----- Material shown -----

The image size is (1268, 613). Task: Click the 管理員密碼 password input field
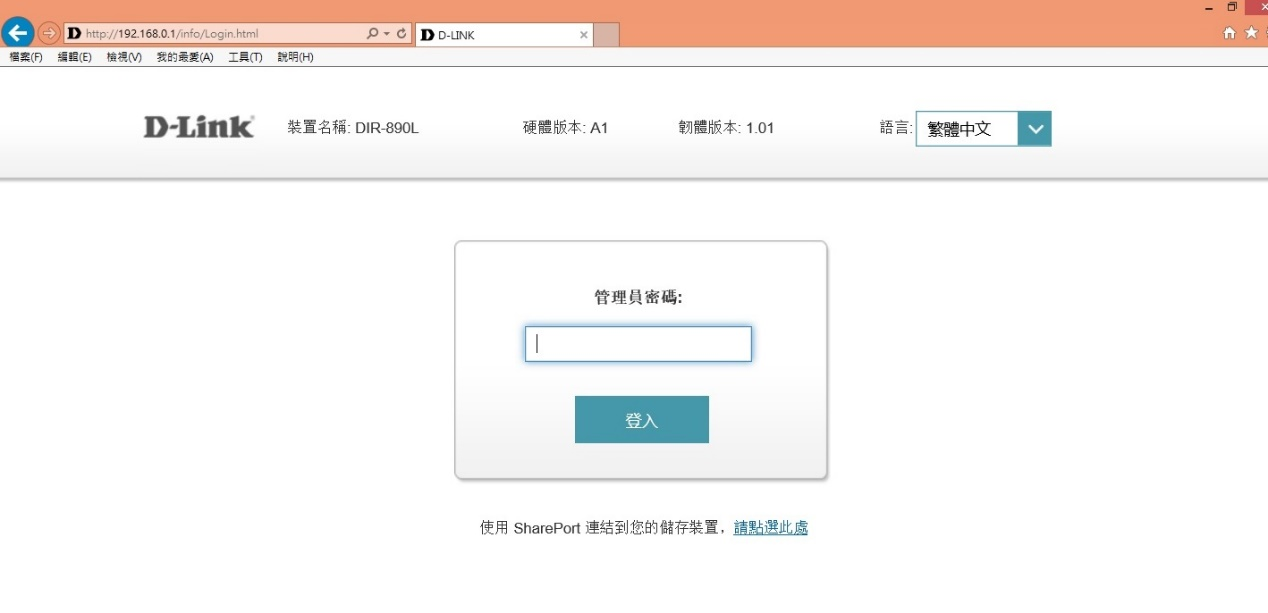click(638, 344)
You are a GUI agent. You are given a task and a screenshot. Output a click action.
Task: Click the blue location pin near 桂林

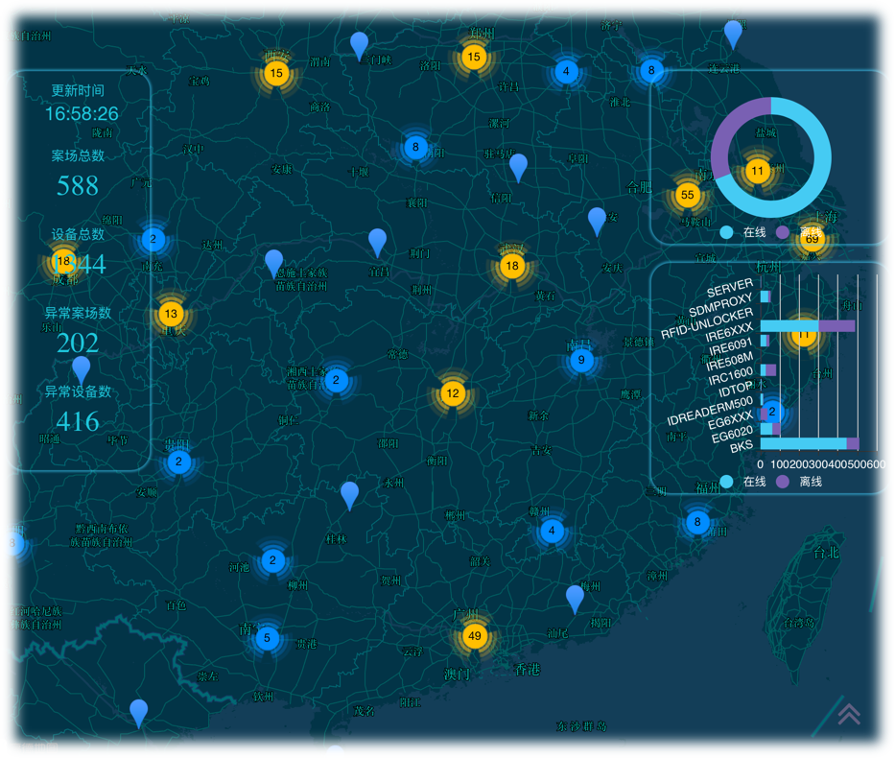click(349, 494)
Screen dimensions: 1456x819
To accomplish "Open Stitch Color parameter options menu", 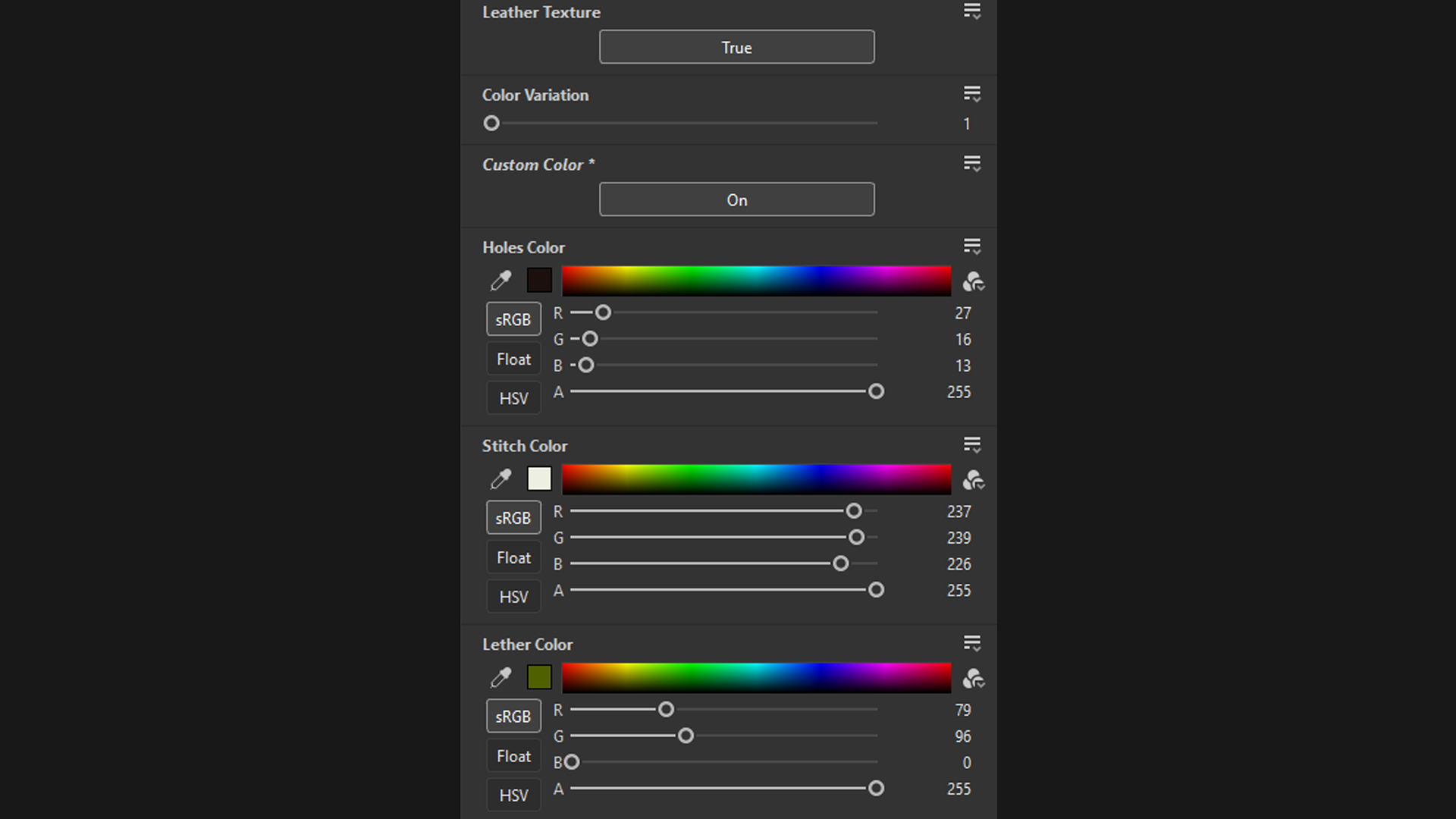I will [971, 445].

-----

Reproduce the material verbatim, starting at its first line and ending with the line that contains "click(349, 494)", both included. Leave the pictures out of your answer.

Task solution:
The image size is (1268, 613). Task: Click the 管理員密碼 password input field
click(638, 344)
You are a GUI agent. You are given a task and a screenshot. Output a click action.
Task: Click the blue location pin near 桂林

click(349, 494)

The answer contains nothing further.